━━ RECORDS PROVIDED

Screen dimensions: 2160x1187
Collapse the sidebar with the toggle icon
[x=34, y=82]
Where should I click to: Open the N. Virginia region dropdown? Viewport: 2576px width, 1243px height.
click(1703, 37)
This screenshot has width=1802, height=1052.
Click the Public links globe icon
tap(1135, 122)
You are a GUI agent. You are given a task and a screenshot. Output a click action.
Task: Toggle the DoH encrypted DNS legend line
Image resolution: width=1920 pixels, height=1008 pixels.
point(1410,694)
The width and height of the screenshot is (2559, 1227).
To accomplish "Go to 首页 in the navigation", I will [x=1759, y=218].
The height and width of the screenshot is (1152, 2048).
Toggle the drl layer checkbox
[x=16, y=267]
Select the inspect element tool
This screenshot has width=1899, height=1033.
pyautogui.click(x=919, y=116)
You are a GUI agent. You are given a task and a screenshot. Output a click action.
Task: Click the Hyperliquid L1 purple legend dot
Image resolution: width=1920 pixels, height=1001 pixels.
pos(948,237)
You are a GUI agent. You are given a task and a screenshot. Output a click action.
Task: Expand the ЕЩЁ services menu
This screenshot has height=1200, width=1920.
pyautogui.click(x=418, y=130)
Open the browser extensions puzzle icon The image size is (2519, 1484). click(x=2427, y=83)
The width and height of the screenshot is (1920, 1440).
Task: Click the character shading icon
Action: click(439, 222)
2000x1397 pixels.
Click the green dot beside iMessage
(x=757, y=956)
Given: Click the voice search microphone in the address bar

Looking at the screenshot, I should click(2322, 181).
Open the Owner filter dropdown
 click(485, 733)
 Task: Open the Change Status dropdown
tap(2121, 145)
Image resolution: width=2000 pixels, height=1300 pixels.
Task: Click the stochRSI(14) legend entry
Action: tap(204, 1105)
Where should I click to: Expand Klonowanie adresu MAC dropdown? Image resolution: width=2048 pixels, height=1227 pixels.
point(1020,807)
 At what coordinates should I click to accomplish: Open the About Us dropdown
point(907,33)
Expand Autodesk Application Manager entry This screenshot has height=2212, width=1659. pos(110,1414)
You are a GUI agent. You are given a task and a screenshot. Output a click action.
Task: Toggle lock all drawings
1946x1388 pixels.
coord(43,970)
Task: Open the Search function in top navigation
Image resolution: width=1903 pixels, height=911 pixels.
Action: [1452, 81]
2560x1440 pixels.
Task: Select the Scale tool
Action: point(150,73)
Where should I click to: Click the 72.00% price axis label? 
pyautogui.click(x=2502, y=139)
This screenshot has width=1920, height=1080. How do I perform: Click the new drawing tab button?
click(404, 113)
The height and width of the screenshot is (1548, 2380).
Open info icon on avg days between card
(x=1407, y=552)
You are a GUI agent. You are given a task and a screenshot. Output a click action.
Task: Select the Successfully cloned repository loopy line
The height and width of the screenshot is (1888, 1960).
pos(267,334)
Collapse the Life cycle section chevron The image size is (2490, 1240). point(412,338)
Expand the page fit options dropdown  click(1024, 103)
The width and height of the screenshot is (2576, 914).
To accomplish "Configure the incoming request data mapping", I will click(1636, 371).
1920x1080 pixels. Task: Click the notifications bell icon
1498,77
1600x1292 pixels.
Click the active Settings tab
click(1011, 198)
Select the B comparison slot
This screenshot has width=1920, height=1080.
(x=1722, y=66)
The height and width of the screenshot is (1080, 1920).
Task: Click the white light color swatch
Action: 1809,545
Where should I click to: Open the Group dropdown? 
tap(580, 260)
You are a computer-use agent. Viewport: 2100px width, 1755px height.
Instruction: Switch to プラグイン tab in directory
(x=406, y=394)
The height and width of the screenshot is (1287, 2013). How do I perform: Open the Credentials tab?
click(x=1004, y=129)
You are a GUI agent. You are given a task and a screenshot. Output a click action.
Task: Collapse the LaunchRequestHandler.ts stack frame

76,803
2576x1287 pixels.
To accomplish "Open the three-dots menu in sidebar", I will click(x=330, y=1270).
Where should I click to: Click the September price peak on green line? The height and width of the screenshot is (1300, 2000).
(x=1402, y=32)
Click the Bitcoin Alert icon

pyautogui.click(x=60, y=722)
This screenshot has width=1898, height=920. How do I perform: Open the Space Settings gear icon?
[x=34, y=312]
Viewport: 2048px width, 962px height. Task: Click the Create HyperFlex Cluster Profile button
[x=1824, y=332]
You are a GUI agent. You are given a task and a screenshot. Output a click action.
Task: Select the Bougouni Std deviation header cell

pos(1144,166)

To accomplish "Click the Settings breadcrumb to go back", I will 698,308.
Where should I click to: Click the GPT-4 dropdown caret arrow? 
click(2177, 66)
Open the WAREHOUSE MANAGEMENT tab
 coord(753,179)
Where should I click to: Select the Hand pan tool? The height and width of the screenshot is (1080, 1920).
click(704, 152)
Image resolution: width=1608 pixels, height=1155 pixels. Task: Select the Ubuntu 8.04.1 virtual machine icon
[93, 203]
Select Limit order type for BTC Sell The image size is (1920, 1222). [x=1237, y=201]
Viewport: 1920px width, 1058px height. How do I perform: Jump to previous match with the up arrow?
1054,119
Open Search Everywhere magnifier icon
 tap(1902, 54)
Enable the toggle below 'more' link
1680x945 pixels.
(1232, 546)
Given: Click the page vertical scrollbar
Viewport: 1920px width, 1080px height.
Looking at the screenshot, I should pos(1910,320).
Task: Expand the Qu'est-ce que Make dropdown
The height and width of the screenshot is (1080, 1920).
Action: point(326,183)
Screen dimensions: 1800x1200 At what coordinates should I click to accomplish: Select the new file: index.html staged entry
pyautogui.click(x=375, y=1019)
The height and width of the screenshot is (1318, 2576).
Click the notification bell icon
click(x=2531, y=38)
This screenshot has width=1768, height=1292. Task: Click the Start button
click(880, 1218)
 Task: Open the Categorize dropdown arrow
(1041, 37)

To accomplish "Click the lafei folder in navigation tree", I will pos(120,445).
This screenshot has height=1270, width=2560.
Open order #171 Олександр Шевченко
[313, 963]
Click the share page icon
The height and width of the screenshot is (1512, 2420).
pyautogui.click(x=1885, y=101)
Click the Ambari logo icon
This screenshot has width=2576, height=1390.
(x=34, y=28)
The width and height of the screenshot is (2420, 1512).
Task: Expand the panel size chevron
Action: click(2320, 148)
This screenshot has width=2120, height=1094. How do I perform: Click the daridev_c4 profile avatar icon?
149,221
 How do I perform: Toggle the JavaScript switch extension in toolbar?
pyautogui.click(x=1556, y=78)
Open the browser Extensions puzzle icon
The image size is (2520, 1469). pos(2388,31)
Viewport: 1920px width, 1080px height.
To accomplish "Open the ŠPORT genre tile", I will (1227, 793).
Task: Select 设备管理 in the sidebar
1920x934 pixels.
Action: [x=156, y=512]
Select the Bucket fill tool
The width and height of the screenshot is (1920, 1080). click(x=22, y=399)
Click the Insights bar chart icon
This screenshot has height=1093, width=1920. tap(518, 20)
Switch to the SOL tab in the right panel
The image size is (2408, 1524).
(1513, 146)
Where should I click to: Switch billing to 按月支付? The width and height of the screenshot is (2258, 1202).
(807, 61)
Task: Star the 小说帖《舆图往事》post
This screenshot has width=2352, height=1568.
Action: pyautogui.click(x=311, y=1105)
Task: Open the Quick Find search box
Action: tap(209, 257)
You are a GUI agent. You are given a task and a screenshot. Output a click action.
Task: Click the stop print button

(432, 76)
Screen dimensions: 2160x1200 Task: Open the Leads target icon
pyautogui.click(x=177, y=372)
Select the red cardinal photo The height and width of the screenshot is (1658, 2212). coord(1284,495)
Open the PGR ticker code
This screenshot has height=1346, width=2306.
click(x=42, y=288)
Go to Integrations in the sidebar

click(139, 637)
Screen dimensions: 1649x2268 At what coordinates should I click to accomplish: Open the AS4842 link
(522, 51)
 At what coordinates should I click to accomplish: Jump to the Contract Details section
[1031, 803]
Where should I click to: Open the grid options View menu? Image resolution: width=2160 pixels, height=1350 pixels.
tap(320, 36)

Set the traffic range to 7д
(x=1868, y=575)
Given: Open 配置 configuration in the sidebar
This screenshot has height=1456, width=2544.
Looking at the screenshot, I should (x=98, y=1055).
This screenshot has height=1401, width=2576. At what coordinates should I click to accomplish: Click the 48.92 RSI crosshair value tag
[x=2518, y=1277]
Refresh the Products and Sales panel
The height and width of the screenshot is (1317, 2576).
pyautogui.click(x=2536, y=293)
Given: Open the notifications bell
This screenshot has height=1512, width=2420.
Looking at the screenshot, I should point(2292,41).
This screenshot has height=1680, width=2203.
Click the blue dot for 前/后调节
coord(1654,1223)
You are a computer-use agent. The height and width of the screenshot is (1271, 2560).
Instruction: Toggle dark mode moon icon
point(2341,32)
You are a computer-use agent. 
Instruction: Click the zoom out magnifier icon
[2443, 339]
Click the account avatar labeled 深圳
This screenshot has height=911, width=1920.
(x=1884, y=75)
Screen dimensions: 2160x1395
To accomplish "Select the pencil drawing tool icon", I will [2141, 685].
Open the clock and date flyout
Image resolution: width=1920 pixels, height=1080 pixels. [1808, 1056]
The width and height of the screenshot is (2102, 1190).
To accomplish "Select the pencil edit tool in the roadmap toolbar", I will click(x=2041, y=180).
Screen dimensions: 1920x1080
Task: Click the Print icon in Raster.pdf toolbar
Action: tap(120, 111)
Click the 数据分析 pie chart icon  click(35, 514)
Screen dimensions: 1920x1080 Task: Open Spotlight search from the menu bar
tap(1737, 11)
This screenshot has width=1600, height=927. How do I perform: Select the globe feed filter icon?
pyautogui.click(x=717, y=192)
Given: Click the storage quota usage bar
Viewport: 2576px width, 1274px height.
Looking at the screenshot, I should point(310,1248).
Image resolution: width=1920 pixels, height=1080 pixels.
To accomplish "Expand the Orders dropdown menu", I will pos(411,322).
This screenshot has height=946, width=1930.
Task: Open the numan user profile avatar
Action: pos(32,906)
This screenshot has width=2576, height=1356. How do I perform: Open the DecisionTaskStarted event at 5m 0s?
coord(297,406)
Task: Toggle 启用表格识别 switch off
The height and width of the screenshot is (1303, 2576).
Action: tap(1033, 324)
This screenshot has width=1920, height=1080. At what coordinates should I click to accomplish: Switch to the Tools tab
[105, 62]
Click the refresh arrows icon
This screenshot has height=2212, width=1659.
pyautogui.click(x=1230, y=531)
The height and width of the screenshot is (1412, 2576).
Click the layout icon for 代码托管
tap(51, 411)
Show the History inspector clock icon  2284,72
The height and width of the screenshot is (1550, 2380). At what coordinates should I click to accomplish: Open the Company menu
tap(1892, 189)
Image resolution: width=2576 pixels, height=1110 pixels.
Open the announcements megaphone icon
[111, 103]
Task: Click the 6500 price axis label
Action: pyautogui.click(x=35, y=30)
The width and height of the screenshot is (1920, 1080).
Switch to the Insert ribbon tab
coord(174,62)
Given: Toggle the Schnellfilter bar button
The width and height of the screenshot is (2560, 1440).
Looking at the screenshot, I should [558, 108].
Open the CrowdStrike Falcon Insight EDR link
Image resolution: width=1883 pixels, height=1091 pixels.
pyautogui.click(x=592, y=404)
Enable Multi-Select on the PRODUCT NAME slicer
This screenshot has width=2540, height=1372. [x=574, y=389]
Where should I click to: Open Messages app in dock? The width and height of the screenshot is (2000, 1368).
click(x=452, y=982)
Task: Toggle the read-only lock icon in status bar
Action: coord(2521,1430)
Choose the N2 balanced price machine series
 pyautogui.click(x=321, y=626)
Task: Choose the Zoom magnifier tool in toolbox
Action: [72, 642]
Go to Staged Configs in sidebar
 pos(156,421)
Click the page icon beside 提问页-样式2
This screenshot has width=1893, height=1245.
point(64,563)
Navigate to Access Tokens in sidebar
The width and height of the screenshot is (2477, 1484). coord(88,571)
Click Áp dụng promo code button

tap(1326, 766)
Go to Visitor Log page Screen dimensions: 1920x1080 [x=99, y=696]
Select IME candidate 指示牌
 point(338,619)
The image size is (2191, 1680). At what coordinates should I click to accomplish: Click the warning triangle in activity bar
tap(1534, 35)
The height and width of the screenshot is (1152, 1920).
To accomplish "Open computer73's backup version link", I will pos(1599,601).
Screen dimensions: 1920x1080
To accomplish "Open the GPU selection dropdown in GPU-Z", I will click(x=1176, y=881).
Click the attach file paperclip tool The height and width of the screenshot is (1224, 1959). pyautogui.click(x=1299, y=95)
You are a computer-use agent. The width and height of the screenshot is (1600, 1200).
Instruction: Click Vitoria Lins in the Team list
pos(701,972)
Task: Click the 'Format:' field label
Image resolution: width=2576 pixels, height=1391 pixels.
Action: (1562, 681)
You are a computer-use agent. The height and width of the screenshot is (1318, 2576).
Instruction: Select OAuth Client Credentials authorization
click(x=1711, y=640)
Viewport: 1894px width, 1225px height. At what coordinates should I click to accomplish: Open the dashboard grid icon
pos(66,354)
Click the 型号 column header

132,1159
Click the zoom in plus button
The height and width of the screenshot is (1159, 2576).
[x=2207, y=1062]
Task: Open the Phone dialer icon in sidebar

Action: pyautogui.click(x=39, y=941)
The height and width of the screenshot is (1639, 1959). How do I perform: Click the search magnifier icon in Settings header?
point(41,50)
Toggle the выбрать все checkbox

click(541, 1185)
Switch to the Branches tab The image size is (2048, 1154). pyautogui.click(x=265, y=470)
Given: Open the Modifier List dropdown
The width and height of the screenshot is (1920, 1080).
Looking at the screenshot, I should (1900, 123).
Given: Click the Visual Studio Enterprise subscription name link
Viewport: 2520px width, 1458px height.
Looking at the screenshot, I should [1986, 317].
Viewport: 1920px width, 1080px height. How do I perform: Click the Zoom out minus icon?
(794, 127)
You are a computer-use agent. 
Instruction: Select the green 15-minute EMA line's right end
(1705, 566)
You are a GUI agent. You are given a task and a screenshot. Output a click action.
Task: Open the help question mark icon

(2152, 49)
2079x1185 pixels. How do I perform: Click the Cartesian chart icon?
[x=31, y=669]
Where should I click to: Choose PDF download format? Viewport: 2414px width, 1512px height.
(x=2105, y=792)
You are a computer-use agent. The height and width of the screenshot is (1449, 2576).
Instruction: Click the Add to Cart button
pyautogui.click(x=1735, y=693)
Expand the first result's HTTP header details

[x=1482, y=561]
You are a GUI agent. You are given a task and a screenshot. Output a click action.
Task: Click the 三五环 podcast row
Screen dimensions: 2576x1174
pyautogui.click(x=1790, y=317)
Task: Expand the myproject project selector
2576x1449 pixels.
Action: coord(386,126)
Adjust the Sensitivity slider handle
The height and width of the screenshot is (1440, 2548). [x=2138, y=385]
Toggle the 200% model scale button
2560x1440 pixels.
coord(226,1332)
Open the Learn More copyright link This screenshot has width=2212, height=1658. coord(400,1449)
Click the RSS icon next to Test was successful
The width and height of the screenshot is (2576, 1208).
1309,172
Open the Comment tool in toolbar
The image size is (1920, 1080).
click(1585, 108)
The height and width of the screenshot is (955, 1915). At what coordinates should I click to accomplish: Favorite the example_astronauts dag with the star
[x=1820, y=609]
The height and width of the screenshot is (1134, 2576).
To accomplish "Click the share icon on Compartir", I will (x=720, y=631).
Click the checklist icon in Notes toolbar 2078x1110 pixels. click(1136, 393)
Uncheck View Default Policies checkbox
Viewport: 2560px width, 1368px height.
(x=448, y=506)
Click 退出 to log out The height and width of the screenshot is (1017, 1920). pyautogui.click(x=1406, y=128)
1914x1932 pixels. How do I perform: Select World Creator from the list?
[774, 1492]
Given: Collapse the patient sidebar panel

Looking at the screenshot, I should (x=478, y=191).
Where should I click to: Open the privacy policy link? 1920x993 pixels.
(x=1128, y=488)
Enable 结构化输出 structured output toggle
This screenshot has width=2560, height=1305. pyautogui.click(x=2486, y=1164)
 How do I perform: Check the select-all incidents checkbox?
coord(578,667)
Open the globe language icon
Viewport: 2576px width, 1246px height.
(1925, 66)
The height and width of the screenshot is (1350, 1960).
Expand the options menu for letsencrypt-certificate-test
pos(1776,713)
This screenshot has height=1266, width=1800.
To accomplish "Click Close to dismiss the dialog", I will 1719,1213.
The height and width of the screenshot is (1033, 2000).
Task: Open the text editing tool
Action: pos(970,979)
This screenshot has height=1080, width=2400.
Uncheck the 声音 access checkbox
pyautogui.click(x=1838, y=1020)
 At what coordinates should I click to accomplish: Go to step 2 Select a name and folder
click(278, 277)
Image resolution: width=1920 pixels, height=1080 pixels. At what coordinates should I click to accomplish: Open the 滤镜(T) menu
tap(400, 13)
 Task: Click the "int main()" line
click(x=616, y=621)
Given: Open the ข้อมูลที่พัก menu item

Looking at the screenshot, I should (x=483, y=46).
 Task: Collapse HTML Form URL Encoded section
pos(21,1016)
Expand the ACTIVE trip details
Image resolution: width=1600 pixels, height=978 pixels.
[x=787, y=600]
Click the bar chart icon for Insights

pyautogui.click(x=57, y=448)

━━━━

**TASK GOAL**
What belongs in the answer is each line of the data that has the word "share".

**ANSWER SECTION**
Click the share page icon
To accomplish "Click the share icon on Compartir", I will (x=720, y=631).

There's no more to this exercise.